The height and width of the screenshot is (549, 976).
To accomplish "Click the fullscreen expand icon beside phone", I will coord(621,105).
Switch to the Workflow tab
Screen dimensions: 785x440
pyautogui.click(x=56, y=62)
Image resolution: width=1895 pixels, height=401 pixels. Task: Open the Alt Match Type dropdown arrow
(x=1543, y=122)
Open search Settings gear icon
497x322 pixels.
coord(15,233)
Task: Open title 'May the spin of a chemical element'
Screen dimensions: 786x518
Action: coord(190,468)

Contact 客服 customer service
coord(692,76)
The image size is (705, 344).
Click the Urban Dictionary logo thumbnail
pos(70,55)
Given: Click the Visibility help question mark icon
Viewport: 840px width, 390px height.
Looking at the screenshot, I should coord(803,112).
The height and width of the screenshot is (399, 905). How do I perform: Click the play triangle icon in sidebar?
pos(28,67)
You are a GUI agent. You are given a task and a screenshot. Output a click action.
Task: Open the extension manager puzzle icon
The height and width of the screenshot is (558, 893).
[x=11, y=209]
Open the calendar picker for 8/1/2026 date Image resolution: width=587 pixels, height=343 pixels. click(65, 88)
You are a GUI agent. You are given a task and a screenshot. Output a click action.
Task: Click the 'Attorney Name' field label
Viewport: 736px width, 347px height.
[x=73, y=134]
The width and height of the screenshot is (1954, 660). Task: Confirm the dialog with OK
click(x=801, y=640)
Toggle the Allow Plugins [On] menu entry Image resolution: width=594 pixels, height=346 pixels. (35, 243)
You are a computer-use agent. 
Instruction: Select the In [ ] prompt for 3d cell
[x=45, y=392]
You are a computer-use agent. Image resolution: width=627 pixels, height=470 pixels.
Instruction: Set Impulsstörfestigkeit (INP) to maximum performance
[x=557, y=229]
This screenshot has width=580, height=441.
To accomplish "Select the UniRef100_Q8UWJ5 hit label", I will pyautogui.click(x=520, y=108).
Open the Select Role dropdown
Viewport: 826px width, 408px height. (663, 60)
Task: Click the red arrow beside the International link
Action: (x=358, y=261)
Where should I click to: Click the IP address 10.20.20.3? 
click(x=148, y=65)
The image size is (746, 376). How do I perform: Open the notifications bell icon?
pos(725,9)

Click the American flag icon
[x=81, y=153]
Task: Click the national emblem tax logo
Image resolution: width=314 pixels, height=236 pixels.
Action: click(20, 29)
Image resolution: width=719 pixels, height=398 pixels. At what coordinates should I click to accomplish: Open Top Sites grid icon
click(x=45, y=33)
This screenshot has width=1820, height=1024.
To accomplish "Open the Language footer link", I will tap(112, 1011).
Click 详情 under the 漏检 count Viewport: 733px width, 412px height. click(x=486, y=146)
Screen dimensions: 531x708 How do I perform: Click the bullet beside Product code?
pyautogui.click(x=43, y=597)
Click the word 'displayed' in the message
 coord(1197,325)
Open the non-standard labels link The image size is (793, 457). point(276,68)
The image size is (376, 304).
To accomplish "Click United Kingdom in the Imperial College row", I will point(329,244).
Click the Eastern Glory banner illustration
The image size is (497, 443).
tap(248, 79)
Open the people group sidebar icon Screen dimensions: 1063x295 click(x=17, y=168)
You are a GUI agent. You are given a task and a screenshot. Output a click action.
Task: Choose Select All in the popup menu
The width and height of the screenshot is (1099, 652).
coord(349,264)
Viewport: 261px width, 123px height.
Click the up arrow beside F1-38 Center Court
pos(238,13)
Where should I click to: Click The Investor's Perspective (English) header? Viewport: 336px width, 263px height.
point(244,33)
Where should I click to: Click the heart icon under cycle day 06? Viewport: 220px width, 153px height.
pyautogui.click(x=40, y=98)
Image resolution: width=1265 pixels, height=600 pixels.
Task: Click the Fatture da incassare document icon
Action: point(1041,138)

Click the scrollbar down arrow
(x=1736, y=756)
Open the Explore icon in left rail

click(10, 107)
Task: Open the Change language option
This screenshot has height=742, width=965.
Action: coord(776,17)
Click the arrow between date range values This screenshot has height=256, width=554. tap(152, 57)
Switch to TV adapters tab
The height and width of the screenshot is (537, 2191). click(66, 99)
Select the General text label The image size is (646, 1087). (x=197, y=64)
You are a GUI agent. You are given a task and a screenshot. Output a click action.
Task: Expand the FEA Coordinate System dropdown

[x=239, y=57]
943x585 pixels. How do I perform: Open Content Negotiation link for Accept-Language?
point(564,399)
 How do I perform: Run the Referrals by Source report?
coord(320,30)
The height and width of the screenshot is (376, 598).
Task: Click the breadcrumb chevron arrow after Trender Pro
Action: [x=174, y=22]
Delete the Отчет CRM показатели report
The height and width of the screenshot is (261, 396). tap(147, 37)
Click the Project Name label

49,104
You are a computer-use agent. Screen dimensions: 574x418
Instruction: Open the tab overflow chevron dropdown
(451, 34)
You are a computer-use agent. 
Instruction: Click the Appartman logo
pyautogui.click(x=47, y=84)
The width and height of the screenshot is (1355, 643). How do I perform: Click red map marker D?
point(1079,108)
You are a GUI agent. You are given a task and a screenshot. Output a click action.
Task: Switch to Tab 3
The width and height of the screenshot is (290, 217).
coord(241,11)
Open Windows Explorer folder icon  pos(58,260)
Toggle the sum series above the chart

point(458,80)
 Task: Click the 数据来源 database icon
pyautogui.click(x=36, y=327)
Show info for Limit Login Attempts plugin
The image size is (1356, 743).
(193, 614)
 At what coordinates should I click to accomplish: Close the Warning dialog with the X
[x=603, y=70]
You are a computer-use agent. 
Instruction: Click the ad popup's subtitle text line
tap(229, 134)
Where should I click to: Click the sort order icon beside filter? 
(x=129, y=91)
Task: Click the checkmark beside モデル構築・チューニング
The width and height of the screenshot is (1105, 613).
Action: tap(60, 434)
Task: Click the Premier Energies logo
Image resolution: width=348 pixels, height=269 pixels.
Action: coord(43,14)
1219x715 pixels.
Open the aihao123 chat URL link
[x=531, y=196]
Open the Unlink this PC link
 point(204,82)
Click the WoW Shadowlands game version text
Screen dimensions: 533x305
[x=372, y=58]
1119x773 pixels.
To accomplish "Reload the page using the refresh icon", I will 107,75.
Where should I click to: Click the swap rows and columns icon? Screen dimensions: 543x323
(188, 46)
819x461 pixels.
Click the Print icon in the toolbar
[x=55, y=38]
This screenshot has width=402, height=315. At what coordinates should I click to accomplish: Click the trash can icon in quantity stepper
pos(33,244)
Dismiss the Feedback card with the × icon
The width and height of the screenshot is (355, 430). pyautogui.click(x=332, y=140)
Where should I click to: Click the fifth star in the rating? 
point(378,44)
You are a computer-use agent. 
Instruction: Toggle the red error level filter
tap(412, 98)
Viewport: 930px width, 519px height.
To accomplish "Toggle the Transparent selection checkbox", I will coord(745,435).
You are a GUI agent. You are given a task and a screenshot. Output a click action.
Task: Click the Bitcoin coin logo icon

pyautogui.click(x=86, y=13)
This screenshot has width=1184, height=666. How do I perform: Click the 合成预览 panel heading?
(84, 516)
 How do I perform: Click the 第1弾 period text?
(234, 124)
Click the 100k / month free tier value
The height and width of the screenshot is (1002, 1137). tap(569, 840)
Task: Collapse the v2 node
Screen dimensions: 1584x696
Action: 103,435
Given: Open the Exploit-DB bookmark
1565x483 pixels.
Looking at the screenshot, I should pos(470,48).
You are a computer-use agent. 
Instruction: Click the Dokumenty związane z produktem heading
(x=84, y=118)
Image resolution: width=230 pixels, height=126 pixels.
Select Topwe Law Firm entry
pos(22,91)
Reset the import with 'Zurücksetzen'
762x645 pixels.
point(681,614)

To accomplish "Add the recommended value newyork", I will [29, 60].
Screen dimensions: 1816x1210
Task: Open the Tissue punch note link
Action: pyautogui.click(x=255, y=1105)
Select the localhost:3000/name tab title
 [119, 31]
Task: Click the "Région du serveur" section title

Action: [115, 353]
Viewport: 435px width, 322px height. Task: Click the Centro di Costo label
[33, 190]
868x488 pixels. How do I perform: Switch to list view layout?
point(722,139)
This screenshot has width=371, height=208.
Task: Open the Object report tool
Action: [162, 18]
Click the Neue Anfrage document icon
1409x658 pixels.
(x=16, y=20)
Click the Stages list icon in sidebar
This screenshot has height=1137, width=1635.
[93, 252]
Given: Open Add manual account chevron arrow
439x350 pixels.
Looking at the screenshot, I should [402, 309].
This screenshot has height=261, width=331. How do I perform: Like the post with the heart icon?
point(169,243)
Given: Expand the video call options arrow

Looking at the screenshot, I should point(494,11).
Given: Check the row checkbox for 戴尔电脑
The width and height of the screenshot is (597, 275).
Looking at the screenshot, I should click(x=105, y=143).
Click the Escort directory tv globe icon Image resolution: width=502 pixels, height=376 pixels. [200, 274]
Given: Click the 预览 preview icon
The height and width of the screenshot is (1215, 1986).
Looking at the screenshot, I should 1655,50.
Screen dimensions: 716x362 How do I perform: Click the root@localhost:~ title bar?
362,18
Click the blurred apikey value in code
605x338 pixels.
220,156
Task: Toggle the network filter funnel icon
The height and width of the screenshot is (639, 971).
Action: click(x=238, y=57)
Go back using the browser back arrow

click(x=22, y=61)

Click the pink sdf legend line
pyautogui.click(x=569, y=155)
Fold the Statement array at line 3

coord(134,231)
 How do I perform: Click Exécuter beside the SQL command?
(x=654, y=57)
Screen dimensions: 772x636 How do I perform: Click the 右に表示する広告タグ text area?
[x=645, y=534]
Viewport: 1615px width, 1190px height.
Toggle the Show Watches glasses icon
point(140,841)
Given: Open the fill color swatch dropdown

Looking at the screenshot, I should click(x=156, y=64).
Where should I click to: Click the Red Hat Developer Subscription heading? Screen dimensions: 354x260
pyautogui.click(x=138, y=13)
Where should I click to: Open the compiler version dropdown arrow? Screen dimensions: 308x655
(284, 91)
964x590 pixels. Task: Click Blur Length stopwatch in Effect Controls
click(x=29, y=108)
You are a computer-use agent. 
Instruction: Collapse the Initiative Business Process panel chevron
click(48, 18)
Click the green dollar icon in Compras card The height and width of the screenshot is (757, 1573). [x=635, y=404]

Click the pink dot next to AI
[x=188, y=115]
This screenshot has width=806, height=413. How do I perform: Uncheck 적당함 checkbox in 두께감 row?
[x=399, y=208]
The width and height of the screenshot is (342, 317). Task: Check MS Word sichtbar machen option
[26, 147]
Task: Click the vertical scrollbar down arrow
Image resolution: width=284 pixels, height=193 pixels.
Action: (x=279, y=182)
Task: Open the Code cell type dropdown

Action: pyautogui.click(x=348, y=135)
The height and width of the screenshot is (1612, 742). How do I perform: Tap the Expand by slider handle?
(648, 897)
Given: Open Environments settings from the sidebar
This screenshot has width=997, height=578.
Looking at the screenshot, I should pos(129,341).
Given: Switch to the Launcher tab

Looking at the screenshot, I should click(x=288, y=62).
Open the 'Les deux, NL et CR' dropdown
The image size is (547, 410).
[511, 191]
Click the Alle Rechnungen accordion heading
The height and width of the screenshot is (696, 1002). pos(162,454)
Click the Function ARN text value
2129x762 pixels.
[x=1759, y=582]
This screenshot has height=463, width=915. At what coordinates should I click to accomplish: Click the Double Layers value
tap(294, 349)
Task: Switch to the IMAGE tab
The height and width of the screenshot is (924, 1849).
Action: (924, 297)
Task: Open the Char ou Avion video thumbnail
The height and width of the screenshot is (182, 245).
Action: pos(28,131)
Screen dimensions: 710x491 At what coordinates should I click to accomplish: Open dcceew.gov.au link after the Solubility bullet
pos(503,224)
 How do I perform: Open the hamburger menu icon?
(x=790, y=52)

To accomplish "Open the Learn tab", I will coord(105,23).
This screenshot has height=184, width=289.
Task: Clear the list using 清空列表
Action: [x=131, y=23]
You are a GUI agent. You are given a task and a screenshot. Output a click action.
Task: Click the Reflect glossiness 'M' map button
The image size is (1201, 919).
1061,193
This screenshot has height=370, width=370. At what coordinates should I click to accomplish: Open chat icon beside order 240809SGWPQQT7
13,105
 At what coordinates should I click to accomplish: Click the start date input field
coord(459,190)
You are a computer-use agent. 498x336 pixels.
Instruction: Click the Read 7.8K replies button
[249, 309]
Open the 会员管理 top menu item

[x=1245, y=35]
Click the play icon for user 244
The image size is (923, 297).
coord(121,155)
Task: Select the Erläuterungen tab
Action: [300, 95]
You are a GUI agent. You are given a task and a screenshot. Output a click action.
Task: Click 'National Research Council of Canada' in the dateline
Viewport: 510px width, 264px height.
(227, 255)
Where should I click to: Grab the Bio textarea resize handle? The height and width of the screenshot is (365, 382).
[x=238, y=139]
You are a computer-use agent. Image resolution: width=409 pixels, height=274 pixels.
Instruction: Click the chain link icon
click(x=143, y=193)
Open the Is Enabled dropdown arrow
# # #
Gather every line of the entries above that contains the word "thumbnail", treating uppercase and lowercase as distinct.

Click the Urban Dictionary logo thumbnail
Task: Open the Char ou Avion video thumbnail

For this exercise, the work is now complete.